> WHAT IS REQUIRED: Of the lines in the data below, write out exactly those from the one holding "This screenshot has height=383, width=499." through the one holding "Open ocasion_25's profile", both included.

RECORDS SHOWN START

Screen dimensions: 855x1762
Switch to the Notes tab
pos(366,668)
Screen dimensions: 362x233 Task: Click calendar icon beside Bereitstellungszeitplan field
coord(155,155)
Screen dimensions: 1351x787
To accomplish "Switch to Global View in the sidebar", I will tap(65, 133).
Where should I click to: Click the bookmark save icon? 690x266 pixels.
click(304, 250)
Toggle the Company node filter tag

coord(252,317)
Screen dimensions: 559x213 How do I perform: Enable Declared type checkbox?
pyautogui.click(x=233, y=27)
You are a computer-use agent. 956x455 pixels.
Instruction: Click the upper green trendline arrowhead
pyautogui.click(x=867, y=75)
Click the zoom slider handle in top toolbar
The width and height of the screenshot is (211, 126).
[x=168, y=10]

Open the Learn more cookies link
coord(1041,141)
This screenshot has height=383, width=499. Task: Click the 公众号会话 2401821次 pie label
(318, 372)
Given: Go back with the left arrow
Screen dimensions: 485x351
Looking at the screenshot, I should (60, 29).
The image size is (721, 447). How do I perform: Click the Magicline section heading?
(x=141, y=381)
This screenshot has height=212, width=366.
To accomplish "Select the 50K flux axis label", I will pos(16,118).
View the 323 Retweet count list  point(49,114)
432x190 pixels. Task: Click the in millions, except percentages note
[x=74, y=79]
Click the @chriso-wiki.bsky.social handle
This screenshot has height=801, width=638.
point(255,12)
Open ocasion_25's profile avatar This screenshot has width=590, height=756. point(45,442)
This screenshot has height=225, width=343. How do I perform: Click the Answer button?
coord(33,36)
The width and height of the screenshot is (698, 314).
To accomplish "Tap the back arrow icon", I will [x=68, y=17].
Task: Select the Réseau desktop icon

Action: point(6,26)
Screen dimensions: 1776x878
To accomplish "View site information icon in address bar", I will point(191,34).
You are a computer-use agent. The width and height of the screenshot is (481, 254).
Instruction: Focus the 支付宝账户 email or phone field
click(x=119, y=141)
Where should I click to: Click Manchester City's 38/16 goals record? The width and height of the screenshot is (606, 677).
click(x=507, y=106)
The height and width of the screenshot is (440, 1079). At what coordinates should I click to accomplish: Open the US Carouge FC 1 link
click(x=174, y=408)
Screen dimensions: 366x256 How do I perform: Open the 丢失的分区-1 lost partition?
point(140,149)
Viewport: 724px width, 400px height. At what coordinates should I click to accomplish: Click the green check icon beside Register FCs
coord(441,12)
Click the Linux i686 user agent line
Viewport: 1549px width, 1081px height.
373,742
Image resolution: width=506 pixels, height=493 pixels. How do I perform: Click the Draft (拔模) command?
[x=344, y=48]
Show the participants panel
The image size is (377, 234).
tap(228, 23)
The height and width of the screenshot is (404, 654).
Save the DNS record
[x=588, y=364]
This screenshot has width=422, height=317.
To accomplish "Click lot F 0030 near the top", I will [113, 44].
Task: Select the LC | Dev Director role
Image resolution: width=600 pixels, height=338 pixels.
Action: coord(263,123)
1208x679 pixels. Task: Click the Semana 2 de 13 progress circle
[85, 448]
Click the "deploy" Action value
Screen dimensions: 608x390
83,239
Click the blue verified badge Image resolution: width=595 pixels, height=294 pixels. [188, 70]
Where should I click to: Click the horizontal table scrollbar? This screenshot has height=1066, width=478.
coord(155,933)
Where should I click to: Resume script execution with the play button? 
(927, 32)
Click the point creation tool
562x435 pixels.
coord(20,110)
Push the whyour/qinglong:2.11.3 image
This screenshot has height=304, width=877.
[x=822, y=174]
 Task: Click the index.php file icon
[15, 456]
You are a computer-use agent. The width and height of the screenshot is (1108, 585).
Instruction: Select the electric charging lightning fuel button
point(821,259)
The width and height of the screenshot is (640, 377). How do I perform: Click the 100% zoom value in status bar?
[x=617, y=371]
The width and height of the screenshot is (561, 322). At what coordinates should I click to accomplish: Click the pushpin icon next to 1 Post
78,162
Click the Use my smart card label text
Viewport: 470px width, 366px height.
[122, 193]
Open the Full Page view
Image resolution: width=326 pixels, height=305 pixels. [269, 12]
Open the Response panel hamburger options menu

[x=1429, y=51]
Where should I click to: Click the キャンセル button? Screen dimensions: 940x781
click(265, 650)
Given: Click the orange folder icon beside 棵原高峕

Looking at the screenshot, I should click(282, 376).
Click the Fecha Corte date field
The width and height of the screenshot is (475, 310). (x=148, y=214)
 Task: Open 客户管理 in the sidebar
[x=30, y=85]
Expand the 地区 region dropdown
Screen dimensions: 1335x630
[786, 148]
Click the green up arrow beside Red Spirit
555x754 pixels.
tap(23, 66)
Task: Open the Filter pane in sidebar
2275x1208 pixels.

RECORDS SHOWN END

> SOLUTION TO THIS TASK:
This screenshot has height=383, width=499. Task: Click the 公众号会话 2401821次 pie label
(318, 372)
Given: Go back with the left arrow
Screen dimensions: 485x351
Looking at the screenshot, I should (60, 29).
The image size is (721, 447). How do I perform: Click the Magicline section heading?
(x=141, y=381)
This screenshot has height=212, width=366.
To accomplish "Select the 50K flux axis label", I will pos(16,118).
View the 323 Retweet count list  point(49,114)
432x190 pixels. Task: Click the in millions, except percentages note
[x=74, y=79]
Click the @chriso-wiki.bsky.social handle
This screenshot has height=801, width=638.
point(255,12)
Open ocasion_25's profile avatar This screenshot has width=590, height=756. point(45,442)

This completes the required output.